La presse s’est fait l’écho de l’inauguration d’un nouveau Petit Mousse au Jardin public le 26 juillet dernier. Celui qui nous préoccupe ici n’est pas ce fac-similé récemment mis en eau, mais c’est l’historique, celui qui a rempli d’étoiles les yeux de générations de petits Bordelais. Après avoir transporté plus de quatre millions de passagers, réalisé l’équivalent de trois tours du monde dans un rayon de 300 m, l’emblématique embarcation méritait reconnaissance.
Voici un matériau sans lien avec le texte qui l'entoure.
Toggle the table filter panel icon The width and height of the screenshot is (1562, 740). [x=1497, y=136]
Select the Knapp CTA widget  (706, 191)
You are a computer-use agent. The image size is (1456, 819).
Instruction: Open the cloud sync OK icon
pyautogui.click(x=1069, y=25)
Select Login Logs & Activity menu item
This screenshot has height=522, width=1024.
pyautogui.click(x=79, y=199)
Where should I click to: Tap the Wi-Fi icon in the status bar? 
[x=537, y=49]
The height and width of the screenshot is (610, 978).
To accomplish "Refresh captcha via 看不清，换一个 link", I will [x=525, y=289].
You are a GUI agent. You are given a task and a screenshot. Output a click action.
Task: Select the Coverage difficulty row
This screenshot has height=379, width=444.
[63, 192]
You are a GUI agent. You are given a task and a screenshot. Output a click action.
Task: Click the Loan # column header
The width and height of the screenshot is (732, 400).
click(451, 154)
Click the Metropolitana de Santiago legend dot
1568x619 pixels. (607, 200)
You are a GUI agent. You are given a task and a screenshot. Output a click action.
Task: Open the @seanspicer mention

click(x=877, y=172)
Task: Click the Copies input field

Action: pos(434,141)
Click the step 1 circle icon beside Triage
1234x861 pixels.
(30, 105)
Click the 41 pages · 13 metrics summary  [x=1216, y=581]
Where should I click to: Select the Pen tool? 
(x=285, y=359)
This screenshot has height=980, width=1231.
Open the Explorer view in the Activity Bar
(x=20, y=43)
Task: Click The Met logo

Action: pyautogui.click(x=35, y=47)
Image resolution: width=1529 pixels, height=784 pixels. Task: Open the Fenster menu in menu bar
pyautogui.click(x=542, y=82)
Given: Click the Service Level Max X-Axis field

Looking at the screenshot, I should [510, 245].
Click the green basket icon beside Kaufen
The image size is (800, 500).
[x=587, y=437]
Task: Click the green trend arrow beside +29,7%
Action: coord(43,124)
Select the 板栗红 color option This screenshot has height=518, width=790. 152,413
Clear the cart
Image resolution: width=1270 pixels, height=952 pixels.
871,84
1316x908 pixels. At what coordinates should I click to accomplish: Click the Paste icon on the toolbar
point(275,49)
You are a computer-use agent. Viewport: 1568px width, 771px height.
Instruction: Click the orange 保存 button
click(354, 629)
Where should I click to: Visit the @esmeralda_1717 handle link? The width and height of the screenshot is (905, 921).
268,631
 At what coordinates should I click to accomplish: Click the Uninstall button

Une bande de « doux rêveurs »
C’est l’expression utilisée par le guide conférencier bordelais Yves Simone pour décrire l’obstination de quelques passionnés, sensibles à la préservation du patrimoine de leur ville : « C’est l’écrivain Michel Suffran, le poète très attaché à l’enfance, qui en 2010 s’inquiète de la disparition du bateau du jardin public. On apprend qu’il est en cale sèche dans les serres de la ville au Haillan, abandonné et sans protection* ». Le fol espoir de voir à nouveau naviguer le bateau incite le petit groupe à créer l’association « Va Petit Mousse », afin de réunir les moyens financiers de sa restauration et de sa remise en exploitation. Yves Simone, son Président raconte : « Dès l’arrivée des premiers devis, on a vite compris que ce ne serait pas possible, que cela conduirait à un coût exorbitant, sans garantie d’obtenir les certificats de navigation pour le transport des publics, la législation ayant beaucoup évolué. » Dès lors, l’association part à la recherche de mécènes pour construire un nouveau bateau, réalisé par les chantiers Dubourdieu et désormais en service.
Made in Bacalan
Bernard Paquier, « cheville ouvrière » de l’association, s’est intéressé aux origines du Petit Mousse : « On évoque souvent la date de 1893, en fait, cette date correspond probablement à la seule autorisation de navigation prononcée par le Conseil municipal. Mais le bateau a été construit plus tard. Dans un autre registre du Conseil municipal de 1897, j’ai découvert récemment qu’il est fait état de la commande du bateau auprès des Chantiers DYLE ET BACALAN ». Cette découverte de la construction du Petit Mousse par Dyle et Bacalan témoigne du dynamisme et des capacités de ce fleuron industriel que constituait cette entreprise, bien connue pour ses activités ferroviaires ou aéronautiques.
La boucle est bouclée
Restait pour l’association une mission essentielle : trouver un endroit digne pour conserver l’objet patrimonial et le donner à voir au public. Ce n’était pas chose facile. Yves Simone laisse échapper un rire : « On a tout entendu ! On nous a même proposé de le poser sur un rond-point pour y planter des géraniums… » Plus sérieusement, Norbert Fradin a proposé à l’association d’accueillir le Petit Mousse au Musée Mer Marine. Une convention de prêt est en cours d’élaboration. Le bateau a fait l’objet d’un travail de lifting réalisé par un charpentier de marine, à la charge de l’association. Le Petit Mousse devrait rejoindre une salle d’exposition en septembre ou octobre… tout près du lieu qui l’a vu naître.
Christian Galatrie
* « reclus en son exil, à demi disloqué et rongé de cette lèpre où l’oubli dispute à la rouille son ultime coup de grâce » (Michel Suffran, Dossiers d’Aquitaine Novembre 2010).